Warum ist das so? Entscheidungsgrundlage sind keine objektiven, sondern subjektive Kriterien. Die Entscheidungsmacht der Lehrkräfte prägt die weitere Schullaufbahn, das Erwerbsleben – ja das gesamte Leben. Zentral für diese Entscheidungen sind Vorstellungen über Möglichkeiten und Unmöglichkeiten des künftigen Kompetenzerwerbs des Kindes. Jeder hat Vorstellungen über gesellschaftliche Gegebenheiten. Dabei ist es schwierig, sich neue Vorstellungen zu machen oder vorhandenen zu verändern.

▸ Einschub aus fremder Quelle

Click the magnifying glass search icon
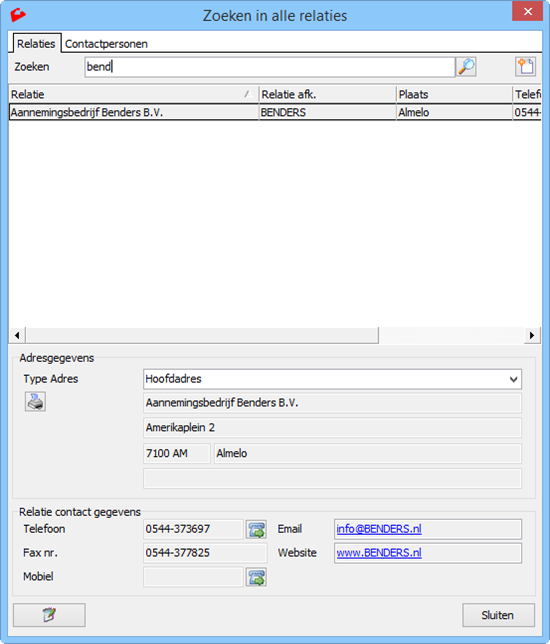 point(466,67)
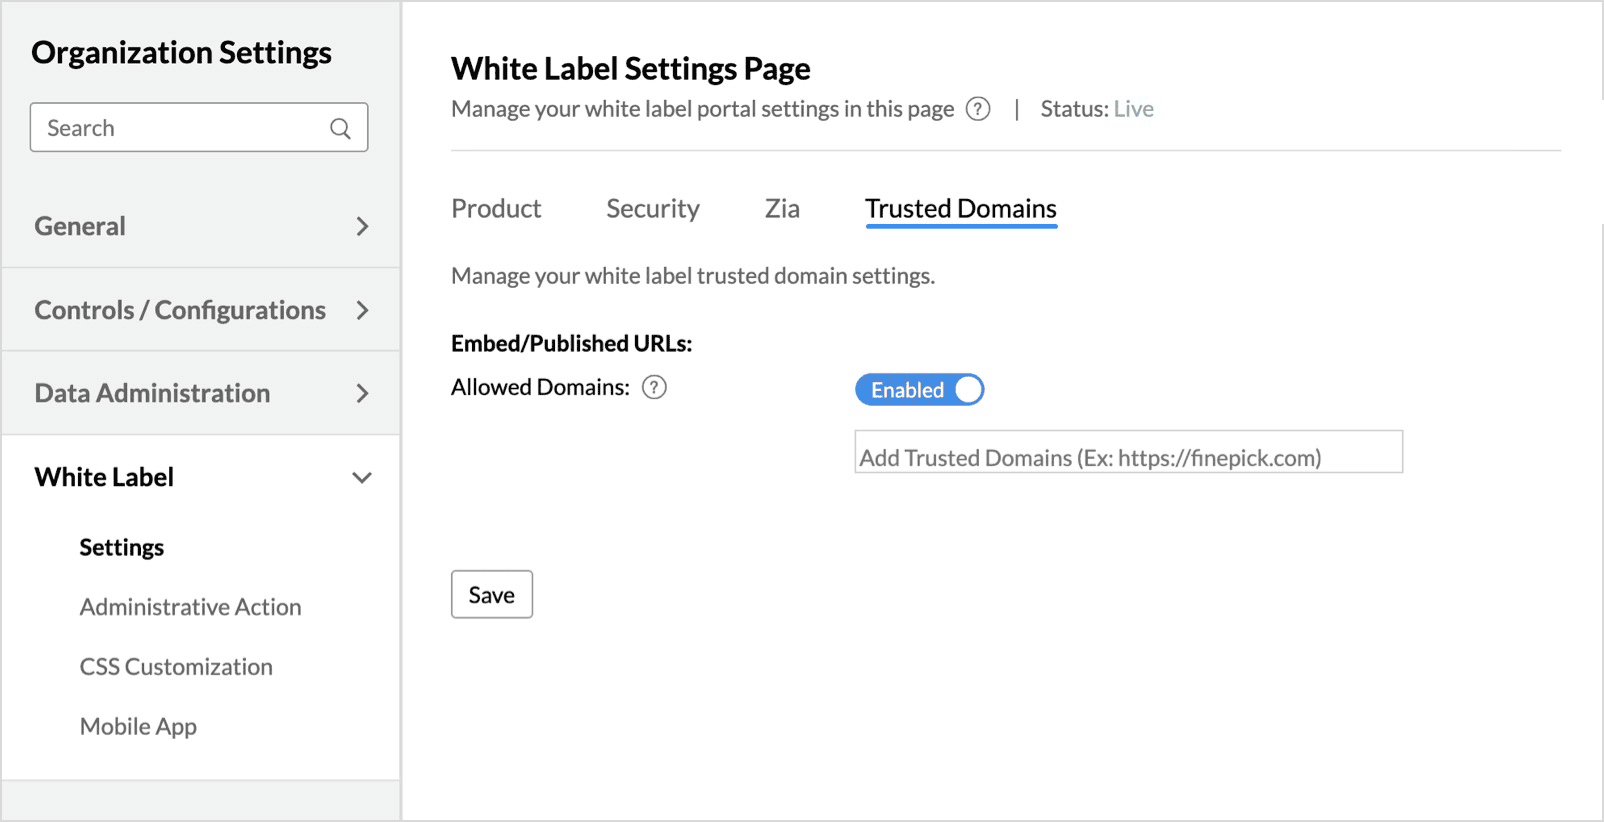The height and width of the screenshot is (822, 1604).
Task: Open Administrative Action under White Label
Action: click(190, 607)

Wenn der Lehrer sich nicht vorstellen kann, dass sein Schüler das Potenzial hat, an der weiterführenden Schule zu bestehen, spricht er auch nicht die Präferenz für ein Gymnasium aus. Das Verhältnis zwischen Schüler und Lehrer wird entsprechend der Vorstellungen über Potenziale und Nichtpotentiale geprägt. Dies führt dazu, dass Leistungspotentiale nicht ausgeschöpft werden.

Chancengleichheit verringert sich weiter

Der Vergleich zu früheren Studien zeigt, dass ein konstant hoher Zusammenhang zwischen der sozioökonomischen Herkunft der Schüler und den Schullaufbahnpräferenzen herrscht. Der Vergleich zu den Ergebnissen der IGLU-Studien von 2001 und 2006 mit denen von 2016 zeigt, dass sich die Chancen, eine Gymnasialpräferenz ausgesprochen zu bekommen, für Kinder von Nichtakademikern gegenüber Akademikerkindern, bis heute weiter verringert haben.

Der durchschnittliche kritische Wert für eine Gymnasialempfehlung ist im Gegensatz zu früheren Erhebungen gesunken. Seit 2001 ist der Wert von ca. 580 auf 562 gesunken. Allerdings hat diese Reduktion nicht zu einer Verringerung von Chancenungleichheiten geführt. Gegenteiliges ist eingetreten. Lag der kritische Wert für die Gymnasialpräferenz 2001 für die oberste Berufsgruppe bei 551, sank er bis 2016 auf 518. Gleichzeitig stieg der kritische Wert bei Kindern von Nichtakademikern von 601 im Jahr 2001 auf 620 im Jahr 2016.

„Die Chance eines Schülers aus einer Akademikerfamilie eine Gymnasialpräferenz zu erhalten, ist heute 5,18-mal so hoch wie die eines Arbeiterkindes.“

Die Chance eines Schülers aus einer Akademikerfamilie eine Gymnasialpräferenz zu erhalten, ist heute 5,18-mal so hoch wie die eines Arbeiterkindes. Die Zahlen zeigen, wie sich die Chancenungleichheiten im schulischen Kontext weiter verschärfen – trotz mittlerweile klarer Erkenntnisse darüber, dass über Misserfolg und Erfolg im Schulsystem der sozioökonomische Status des Kindes beziehungsweise des Elternhauses ein entscheidender Faktor ist, hat sich über die Jahre nichts entscheidendes verändert, um diese Entkopplung zumindest zu reduzieren.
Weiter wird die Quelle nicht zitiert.